Rendendo ancora più impattante sulla gara il ruolo svolto da una rosa numericamente ridotta al lumicino e qualitativamente ben poco omogenea.

Assoluzione per eccesso di defezioni

La differenza con la Fiorentina l’ha fatta tutta la gestione dei cambi. Italiano, infatti, è riuscito a stravolgere completamente il concetto di seconde linee. Garantendosi così l’eventualità di usare l’ampia panchina a sua disposizione. Sia inizialmente, che in corso d’opera.  

Una caratteristica che gli ha consentito prima di far rifiatare alcuni titolarissimi.
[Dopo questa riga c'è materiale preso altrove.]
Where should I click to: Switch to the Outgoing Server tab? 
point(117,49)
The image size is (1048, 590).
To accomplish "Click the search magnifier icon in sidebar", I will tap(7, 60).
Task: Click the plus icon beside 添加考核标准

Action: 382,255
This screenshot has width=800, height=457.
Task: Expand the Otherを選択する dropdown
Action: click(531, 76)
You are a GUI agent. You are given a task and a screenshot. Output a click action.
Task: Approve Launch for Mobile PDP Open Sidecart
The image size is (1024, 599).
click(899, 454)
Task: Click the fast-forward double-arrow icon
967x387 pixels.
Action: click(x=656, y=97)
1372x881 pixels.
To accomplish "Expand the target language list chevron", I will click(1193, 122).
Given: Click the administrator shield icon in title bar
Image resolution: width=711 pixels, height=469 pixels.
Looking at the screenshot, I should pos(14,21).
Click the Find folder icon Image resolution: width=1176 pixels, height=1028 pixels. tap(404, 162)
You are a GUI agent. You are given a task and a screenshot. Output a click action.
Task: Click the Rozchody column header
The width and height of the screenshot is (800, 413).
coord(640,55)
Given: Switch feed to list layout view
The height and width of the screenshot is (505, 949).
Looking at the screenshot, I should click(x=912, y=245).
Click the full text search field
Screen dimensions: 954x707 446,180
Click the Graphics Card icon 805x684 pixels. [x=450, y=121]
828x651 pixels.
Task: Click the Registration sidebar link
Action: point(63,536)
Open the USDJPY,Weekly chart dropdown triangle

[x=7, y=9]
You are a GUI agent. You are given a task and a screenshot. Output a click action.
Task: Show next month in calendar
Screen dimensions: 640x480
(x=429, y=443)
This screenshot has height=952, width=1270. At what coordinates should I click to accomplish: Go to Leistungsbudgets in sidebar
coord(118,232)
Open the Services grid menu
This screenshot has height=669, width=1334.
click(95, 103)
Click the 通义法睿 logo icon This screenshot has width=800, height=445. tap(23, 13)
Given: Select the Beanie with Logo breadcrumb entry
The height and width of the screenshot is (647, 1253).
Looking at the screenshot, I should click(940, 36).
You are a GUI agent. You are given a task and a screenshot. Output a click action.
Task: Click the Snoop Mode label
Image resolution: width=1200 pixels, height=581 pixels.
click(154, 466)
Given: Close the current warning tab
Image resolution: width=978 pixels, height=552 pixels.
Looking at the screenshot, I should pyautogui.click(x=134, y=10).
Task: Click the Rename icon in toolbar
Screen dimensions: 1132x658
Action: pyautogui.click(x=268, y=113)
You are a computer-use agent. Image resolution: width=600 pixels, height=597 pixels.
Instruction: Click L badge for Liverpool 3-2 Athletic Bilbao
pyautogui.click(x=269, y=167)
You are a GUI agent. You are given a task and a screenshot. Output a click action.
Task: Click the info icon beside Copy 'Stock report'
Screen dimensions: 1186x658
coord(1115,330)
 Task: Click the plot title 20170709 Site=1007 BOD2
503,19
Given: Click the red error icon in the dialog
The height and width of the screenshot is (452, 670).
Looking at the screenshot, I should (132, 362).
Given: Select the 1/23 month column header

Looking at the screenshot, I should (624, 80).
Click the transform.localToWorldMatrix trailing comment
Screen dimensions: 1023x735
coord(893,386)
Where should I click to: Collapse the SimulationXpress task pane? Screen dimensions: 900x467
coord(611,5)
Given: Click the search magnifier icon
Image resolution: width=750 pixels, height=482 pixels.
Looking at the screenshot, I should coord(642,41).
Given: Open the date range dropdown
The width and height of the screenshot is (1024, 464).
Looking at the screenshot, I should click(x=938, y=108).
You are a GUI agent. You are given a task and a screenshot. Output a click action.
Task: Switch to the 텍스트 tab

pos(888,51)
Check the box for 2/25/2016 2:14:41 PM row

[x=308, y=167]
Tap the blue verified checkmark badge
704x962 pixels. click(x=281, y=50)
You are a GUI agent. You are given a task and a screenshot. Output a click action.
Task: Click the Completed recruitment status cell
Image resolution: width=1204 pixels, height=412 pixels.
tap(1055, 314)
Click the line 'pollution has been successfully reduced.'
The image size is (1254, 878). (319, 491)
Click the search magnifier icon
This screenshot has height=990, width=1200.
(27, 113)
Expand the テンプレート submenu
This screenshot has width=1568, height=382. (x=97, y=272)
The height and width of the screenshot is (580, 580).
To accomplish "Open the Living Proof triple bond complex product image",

E dopo ridisegnare la squadra, specialmente quando l’espulsione di Dragowski l’ha costretta all’inferiorità numerica.

Chiaramente, Spalletti si trova ad affrontare una situazione diametralmente opposta: gli stessi undici nelle ultime tre uscite.

Questo momento della stagione, dunque, è caratterizzato da assenze varie ed assortite, tra giocatori in Coppa d’Africa, infortunati o positivi al Covid. Trascurando, almeno in questa sede, quelli nettamente fuori condizione. Oggettivamente impresentabili a certi livelli.

L’organico degli azzurri soffre terribilmente delle tante defezioni che hanno sicuramente privato l’allenatore toscano di ampiezza e varietà di soluzioni nelle scelte di formazione. 

Appare inevitabile, quindi, l’aver pagato dazio sull’altare del turnover. Preparando con handicap l’avvicinamento al match contro i gigliati. Oltre a rendere pressochè impossibile poter intervenire efficacemente, per tentare poi di modificarla pescando tra le “riserve”.

Non drammatizzare, siamo il Napoli

Ovviamente la sconfitta non può spiegarsi, riducendola ad una mera questione ristretta agli assenti. Tantomeno deve essere imputata esclusivamente a sostituzioni indovinate oppure sbagliate clamorosamente.

Il Napoli ha veramente concesso troppo alla Viola. Al contempo, però, ha  creato poco o nulla. Nonostante abbia tentato di dominare come sempre l’avversario. Il classico atteggiamento tattico per risalire il campo con un fluido giropalla. Nonché funzionale a tenere continuamente il possesso.

Ma il calcio proattivo espresso dai partenopei, al netto delle occasioni concretizzate o fallite, era privo della consueta intensità, sterile sul versante della produzione offensiva.

E governare il gioco senza ritmo e convinzione diventa davvero complicato. Soprattutto quando eventi incidentali (le espulsioni) ed episodi non preventivabili (qualche scellerato fischi arbitrale) fanno saltare gli equilibri tra le parti.    Il calcio è anche questo.

D’altronde, i tifosi napoletani sono talmente abituati alla sofferenza, da non farci (quasi…) più caso!